High kind data

    Yes, you have not dreamed, and you have not misheard - it is a high kind. A kind is a term of type theory, meaning in essence the type of [data] type.

    But first, some lyrics.

    Habré published several articles, which described in detail the method of data validation in functional languages.

    This article - my five cents in this HYIP. We will look at data validation in Haskell.

    Type validation


    Earlier, an example of a validation technique using type validation was considered:

    typeEmailContactInfo  = StringtypePostalContactInfo = StringdataContactInfo = EmailOnlyEmailContactInfo | PostOnlyPostalContactInfo | 
                       EmailAndPost (EmailContactInfo, PostalContactInfo)
    dataPerson = Person
      { pName :: String,
      , pContactInfo :: ContactInfo,
      }

    Using this method is simply impossible to create incorrect data.
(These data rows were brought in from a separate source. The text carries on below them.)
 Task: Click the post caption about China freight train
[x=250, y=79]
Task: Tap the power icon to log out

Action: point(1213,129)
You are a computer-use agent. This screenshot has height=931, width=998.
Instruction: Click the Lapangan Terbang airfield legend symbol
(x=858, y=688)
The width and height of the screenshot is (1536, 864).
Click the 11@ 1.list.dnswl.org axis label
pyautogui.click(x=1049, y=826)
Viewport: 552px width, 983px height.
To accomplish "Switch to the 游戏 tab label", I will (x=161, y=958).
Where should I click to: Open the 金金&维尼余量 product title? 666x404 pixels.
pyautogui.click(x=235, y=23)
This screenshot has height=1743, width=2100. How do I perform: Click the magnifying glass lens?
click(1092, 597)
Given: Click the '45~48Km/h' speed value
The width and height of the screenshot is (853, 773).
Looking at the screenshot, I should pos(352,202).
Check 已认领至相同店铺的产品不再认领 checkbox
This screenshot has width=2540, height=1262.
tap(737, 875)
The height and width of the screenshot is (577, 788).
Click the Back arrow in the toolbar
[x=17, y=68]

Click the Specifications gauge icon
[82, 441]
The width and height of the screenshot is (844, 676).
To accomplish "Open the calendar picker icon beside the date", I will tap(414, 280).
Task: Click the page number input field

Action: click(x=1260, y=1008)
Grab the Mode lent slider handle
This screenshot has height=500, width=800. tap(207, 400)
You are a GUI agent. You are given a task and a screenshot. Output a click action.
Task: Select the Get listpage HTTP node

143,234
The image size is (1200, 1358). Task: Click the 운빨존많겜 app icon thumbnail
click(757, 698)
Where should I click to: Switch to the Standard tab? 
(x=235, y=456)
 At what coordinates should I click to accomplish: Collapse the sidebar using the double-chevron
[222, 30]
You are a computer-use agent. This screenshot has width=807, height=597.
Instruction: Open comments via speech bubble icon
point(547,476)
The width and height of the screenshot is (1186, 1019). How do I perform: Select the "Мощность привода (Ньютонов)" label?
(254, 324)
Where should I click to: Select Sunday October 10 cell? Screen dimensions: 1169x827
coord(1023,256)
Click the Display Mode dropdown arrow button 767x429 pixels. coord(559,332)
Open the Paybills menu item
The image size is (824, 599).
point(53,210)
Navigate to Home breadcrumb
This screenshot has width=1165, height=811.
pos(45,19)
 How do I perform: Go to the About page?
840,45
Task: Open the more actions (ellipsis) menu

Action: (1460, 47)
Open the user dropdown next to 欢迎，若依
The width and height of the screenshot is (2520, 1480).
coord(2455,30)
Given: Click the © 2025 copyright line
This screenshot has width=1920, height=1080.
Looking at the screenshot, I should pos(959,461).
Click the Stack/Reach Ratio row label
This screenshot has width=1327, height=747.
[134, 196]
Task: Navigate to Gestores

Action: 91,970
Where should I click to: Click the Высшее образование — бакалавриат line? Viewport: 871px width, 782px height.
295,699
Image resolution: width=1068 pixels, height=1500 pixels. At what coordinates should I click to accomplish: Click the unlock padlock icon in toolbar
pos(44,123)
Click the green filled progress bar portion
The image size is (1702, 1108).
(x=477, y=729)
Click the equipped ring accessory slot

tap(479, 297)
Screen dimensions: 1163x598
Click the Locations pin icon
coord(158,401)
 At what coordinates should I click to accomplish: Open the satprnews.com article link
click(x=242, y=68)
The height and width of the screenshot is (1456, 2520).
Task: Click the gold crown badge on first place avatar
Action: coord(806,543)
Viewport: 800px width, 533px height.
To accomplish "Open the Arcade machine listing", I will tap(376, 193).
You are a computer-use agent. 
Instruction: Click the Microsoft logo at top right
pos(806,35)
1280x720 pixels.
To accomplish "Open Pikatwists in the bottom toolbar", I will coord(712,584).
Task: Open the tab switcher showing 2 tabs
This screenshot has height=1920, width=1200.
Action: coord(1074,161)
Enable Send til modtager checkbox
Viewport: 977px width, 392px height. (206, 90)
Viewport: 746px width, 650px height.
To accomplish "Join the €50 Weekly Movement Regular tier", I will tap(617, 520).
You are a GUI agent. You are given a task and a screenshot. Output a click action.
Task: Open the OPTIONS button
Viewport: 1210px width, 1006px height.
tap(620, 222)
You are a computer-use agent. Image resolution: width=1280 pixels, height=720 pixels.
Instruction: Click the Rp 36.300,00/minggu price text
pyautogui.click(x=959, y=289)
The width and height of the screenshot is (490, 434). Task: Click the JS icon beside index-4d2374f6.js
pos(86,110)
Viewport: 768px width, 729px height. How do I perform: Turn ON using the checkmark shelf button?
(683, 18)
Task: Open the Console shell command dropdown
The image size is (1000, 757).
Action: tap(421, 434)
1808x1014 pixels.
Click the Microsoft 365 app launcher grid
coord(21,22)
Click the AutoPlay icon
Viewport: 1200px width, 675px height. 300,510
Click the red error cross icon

However, despite the fact that such validation is very easy to create and read, using it forces you to write a lot of routine and make many changes to the code. So, the use of such a method is limited only for really important data.

    Validation of data of a high kind




    In this article, we will look at another validation method — using data of a higher kind.

    Suppose we have a data type:

    dataPerson = Person
      { pName :: String
      , pAge  :: Int
      }

    And we will validate the data only if all the fields in the record are valid.
    Since Haskell is more functional than most functional languages, you can easily get rid of most of the routines.

    Here it is possible and therefore this method is widely used among library authors on Haskell.

    For purposes of discussion, let's imagine that we want the user to fill in personal information via a web form or something else. In other words, it is possible that they may spoil the filling of some of the information without necessarily canceling the rest of the data structure. If they successfully complete the entire structure, we would like to get a filled-in Record Person .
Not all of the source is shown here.